Segment Start: Data under study

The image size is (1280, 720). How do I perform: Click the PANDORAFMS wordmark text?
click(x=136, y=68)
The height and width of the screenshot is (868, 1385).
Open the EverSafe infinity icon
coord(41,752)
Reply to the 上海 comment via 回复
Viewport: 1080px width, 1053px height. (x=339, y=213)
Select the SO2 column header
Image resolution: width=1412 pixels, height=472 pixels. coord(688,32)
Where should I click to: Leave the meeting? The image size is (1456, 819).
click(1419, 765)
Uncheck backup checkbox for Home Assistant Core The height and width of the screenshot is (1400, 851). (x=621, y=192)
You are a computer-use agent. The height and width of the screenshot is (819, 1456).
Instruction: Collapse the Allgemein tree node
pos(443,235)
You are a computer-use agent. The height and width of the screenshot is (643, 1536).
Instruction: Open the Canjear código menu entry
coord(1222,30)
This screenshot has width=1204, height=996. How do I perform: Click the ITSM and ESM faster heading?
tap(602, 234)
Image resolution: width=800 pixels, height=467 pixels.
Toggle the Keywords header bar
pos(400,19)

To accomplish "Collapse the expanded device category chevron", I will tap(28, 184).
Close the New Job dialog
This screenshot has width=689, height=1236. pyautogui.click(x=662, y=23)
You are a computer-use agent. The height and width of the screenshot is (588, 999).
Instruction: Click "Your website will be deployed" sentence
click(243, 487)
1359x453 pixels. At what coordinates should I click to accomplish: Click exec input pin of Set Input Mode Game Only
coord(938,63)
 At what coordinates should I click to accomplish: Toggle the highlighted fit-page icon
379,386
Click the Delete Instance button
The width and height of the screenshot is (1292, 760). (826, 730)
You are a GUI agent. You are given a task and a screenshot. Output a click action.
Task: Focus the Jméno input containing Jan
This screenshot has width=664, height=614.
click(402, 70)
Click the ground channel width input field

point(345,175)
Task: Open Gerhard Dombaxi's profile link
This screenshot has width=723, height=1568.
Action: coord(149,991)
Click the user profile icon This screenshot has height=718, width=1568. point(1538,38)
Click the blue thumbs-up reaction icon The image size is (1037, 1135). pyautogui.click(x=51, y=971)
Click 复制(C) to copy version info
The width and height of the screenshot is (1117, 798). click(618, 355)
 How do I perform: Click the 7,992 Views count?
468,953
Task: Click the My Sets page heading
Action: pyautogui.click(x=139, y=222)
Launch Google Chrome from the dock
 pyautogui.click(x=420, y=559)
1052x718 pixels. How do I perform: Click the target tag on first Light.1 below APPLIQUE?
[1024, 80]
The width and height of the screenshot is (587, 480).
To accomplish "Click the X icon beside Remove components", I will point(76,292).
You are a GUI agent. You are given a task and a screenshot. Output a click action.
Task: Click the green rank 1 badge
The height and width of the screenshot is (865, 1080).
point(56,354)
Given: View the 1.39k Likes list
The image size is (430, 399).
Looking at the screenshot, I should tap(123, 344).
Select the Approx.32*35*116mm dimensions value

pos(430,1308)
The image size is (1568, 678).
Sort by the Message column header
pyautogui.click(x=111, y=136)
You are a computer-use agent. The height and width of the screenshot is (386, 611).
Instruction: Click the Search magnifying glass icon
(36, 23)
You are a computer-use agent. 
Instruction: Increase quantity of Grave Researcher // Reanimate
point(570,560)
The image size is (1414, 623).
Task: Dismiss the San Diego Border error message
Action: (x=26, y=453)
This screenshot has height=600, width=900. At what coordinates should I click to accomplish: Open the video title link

Segment End: Data under study

Tally of lines with the word "profile": work out how many lines in the records hold it, and give that number only.

2